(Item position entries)
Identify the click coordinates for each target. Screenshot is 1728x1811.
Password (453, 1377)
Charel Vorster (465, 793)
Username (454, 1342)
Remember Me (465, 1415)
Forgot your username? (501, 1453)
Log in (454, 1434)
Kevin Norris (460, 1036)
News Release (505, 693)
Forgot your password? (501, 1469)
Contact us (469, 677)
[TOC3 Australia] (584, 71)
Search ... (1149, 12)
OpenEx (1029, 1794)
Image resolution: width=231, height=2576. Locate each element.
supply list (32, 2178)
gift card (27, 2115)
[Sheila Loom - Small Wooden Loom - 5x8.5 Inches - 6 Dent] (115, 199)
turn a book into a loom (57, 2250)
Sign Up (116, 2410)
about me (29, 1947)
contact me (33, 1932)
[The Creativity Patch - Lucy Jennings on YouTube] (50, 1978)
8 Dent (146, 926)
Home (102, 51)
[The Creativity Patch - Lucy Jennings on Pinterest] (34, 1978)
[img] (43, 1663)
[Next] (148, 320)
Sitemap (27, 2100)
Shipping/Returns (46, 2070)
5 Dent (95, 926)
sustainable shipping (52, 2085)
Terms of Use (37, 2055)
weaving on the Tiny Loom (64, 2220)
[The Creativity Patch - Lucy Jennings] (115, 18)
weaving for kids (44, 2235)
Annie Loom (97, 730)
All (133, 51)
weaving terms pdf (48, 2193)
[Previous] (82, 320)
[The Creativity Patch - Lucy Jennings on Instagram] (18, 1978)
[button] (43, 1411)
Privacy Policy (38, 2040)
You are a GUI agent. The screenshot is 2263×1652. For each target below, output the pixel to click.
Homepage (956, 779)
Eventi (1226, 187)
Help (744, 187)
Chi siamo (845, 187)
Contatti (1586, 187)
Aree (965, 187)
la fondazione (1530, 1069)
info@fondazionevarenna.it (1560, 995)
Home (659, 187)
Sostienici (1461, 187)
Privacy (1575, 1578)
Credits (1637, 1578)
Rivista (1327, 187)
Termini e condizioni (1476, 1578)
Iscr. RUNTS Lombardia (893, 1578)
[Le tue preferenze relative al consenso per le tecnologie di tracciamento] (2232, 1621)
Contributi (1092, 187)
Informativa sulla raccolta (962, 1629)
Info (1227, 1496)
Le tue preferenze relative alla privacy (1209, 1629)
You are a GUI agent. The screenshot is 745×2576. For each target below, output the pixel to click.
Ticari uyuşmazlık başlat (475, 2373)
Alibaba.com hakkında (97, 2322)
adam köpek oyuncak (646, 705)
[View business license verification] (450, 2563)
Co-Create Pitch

▸ **WORK INSTRUCTIONS**
Please edit the records above by replacing "Forgot" with "Lost" wherever it appears. Write them out in full and leave everything else unchanged.

▸ **EXPECTED OUTPUT**
Identify the click coordinates for each target. Screenshot is 1728x1811.
Password (453, 1377)
Charel Vorster (465, 793)
Username (454, 1342)
Remember Me (465, 1415)
Lost your username? (501, 1453)
Log in (454, 1434)
Kevin Norris (460, 1036)
News Release (505, 693)
Lost your password? (501, 1469)
Contact us (469, 677)
[TOC3 Australia] (584, 71)
Search ... (1149, 12)
OpenEx (1029, 1794)
Image resolution: width=231, height=2576. Locate each element.
supply list (32, 2178)
gift card (27, 2115)
[Sheila Loom - Small Wooden Loom - 5x8.5 Inches - 6 Dent] (115, 199)
turn a book into a loom (57, 2250)
Sign Up (116, 2410)
about me (29, 1947)
contact me (33, 1932)
[The Creativity Patch - Lucy Jennings on YouTube] (50, 1978)
8 Dent (146, 926)
Home (102, 51)
[The Creativity Patch - Lucy Jennings on Pinterest] (34, 1978)
[img] (43, 1663)
[Next] (148, 320)
Sitemap (27, 2100)
Shipping/Returns (46, 2070)
5 Dent (95, 926)
sustainable shipping (52, 2085)
Terms of Use (37, 2055)
weaving on the Tiny Loom (64, 2220)
[The Creativity Patch - Lucy Jennings] (115, 18)
weaving for kids (44, 2235)
Annie Loom (97, 730)
All (133, 51)
weaving terms pdf (48, 2193)
[Previous] (82, 320)
[The Creativity Patch - Lucy Jennings on Instagram] (18, 1978)
[button] (43, 1411)
Privacy Policy (38, 2040)
You are a GUI agent. The screenshot is 2263×1652. For each target below, output the pixel to click.
Homepage (956, 779)
Eventi (1226, 187)
Help (744, 187)
Chi siamo (845, 187)
Contatti (1586, 187)
Aree (965, 187)
la fondazione (1530, 1069)
info@fondazionevarenna.it (1560, 995)
Home (659, 187)
Sostienici (1461, 187)
Privacy (1575, 1578)
Credits (1637, 1578)
Rivista (1327, 187)
Termini e condizioni (1476, 1578)
Iscr. RUNTS Lombardia (893, 1578)
[Le tue preferenze relative al consenso per le tecnologie di tracciamento] (2232, 1621)
Contributi (1092, 187)
Informativa sulla raccolta (962, 1629)
Info (1227, 1496)
Le tue preferenze relative alla privacy (1209, 1629)
You are a GUI agent. The screenshot is 745×2576. For each target below, output the pixel to click.
Ticari uyuşmazlık başlat (475, 2373)
Alibaba.com hakkında (97, 2322)
adam köpek oyuncak (646, 705)
[View business license verification] (450, 2563)
Co-Create Pitch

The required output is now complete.